De ce voyage atypique, Raphaël et Joseph garderont des souvenirs impérissables. Un lien qui les reliera bien au-delà de la simple relation entre frères. Ils se souviendront également de l’un des moments les plus difficiles. Celui où Joseph est tombé gravement malade en Inde et a dû être hospitalisé, un moment d’inquiétude qui soudera encore plus le tandem.

Mais au-delà de cela, tout a commencé comme un défi lancé par le cadet à l’aîné : “Ça te dit de faire un road trip de fou entre frangins ?” Mais le voyage sans objectif n’était pas dans les valeurs des deux frères. Ils voulaient donner du sens à cette expérience et les connaissances en permaculture de Raphaël ont été le point de départ pour cette odyssée.

“D’un côté, on a vu des choses exceptionnelles. Mais de l’autre côté du monde, les populations sont en grande difficulté par rapport au réchauffement climatique. On a vu des choses terribles. Les populations que nous rencontrions ont la tête dans le guidon pour simplement pouvoir survivre. Mais quand ils vont racler le dernier seau d’eau au fond du puits, ils se rendent bien compte qu’il y a quelque chose qui cloche. Pour eux, planter des arbres, ça fait vraiment sens !”

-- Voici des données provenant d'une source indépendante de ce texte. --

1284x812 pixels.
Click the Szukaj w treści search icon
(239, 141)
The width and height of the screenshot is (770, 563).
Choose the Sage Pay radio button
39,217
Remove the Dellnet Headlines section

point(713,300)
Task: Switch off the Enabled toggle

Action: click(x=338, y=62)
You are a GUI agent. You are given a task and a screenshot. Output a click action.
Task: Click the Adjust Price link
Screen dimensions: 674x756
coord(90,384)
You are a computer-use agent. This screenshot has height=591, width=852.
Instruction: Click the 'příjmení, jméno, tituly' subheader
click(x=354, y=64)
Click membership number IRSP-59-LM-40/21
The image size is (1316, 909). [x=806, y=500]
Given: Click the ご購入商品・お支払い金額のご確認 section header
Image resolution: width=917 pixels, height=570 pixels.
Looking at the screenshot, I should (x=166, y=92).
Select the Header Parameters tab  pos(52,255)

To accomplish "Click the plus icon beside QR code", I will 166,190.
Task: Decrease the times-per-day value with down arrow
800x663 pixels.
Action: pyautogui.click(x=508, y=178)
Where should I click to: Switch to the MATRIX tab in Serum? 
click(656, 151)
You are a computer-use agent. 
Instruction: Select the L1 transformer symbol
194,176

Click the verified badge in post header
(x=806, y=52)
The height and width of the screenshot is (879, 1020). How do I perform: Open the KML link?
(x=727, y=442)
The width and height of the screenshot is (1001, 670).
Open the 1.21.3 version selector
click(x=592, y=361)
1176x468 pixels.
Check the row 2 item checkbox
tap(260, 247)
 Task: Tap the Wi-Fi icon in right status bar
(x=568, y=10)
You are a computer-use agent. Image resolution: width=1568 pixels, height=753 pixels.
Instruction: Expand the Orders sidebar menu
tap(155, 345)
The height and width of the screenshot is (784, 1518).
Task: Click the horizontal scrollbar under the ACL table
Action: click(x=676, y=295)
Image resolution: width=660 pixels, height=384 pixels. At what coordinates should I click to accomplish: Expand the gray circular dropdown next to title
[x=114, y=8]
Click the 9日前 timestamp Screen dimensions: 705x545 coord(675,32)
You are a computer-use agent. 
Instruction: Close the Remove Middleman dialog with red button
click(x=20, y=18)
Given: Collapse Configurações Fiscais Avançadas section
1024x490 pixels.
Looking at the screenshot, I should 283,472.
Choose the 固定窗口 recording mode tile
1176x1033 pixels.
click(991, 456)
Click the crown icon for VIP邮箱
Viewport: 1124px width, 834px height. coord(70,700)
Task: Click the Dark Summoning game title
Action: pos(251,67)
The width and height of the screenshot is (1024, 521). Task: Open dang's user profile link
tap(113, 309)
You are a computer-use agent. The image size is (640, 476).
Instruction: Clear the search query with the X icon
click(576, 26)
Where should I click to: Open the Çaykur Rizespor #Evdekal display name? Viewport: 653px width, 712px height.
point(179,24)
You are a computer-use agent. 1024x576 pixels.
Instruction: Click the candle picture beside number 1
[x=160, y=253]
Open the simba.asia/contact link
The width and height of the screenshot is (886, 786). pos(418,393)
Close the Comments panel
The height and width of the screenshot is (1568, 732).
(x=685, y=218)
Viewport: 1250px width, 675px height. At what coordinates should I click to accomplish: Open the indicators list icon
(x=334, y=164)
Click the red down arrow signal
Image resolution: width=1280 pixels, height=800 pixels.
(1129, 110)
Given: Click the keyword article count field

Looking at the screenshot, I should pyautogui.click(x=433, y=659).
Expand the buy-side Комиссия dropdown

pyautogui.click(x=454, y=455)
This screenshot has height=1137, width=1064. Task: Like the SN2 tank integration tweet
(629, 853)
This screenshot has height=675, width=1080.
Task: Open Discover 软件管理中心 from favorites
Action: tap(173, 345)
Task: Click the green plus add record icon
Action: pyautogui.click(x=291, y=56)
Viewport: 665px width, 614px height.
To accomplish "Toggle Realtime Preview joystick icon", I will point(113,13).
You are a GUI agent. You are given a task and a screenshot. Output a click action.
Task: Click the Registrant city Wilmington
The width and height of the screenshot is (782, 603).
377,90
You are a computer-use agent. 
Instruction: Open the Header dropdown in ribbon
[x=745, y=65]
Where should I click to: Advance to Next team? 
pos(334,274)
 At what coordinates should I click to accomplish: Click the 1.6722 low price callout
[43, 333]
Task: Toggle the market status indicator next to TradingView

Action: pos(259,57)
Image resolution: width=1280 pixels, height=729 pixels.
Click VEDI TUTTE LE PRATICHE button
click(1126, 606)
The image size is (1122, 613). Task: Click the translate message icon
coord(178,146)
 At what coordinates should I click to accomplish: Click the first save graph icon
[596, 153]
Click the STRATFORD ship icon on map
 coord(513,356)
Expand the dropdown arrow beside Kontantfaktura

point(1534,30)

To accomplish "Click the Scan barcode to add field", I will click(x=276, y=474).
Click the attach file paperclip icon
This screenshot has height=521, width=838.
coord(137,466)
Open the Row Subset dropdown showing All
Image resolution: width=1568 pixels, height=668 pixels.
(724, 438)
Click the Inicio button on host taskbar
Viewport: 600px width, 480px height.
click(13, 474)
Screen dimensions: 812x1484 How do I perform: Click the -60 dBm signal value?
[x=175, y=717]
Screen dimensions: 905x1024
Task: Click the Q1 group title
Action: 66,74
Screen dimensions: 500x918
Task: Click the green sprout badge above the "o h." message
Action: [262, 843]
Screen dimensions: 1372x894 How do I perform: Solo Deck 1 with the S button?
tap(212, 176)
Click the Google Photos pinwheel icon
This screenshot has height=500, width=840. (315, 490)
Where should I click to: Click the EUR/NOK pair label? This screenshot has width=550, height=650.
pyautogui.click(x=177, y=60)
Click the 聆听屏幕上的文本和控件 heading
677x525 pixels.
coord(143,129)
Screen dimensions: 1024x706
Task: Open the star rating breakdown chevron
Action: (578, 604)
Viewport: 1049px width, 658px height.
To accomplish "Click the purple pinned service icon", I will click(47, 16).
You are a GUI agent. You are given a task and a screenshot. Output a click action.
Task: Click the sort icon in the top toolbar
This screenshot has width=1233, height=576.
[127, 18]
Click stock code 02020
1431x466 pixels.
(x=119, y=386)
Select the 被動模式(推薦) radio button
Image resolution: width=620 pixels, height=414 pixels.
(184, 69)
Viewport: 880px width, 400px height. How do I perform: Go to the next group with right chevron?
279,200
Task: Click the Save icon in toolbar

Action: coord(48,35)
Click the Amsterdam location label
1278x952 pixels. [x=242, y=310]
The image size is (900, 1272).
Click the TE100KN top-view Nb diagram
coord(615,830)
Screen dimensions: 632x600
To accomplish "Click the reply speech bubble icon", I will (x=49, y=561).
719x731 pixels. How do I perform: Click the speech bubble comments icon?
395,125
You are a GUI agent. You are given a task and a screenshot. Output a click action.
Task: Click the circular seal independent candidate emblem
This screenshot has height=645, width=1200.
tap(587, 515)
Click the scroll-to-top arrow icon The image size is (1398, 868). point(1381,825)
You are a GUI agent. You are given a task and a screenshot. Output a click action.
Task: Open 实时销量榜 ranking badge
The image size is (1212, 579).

♦ Des forêts jardins dans les écoles des Pyrénées-Orientales et de Saint-Denis (93) ?

Les deux frères reviennent avec des idées plein la tête, et des contacts dans leur sac à dos. A la rubrique des idées, ils voudraient pouvoir planter, dans chacune des écoles du département, une dizaine d’arbres fruitiers. Alors que la mode des jardins familiaux fleurit partout, et à quelques mois d’échéances électorales, il se pourrait que certains candidats y voient là un bon moyen de verdir leur discours.

On pourrait donc voir pousser dans les cours d’écoles catalanes, des forêts jardins. Un système productif basé sur un mix des deux techniques. La forêt-jardin recherche la captation et l’utilisation optimale de la lumière comme de l’espace. Dans cette optique, on associe des arbres avec des arbustes et des plantes ainsi que des légumes-racines et des plantes grimpantes afin d’occuper l’espace sur 7 strates. Chaque mètre carré est donc exploité de manière intensive et chaque plante trouve son utilité dans le système. Un challenge dans une époque où l’on coupe ces mêmes arbres pour prévenir les risques de plainte de parents. Par exemple, en cas de chute de branches.

Le second projet également en lien avec les écoles, pourrait se faire en région parisienne, à Saint-Denis (93). En effet, lors de son séjour en Colombie, Raphaël a rencontré nombre d’associations qui voudraient implanter des jardins de la mémoire à Saint-Denis. Selon Raphaël, l’arbre et surtout les racines sont un concept très fort en Colombie.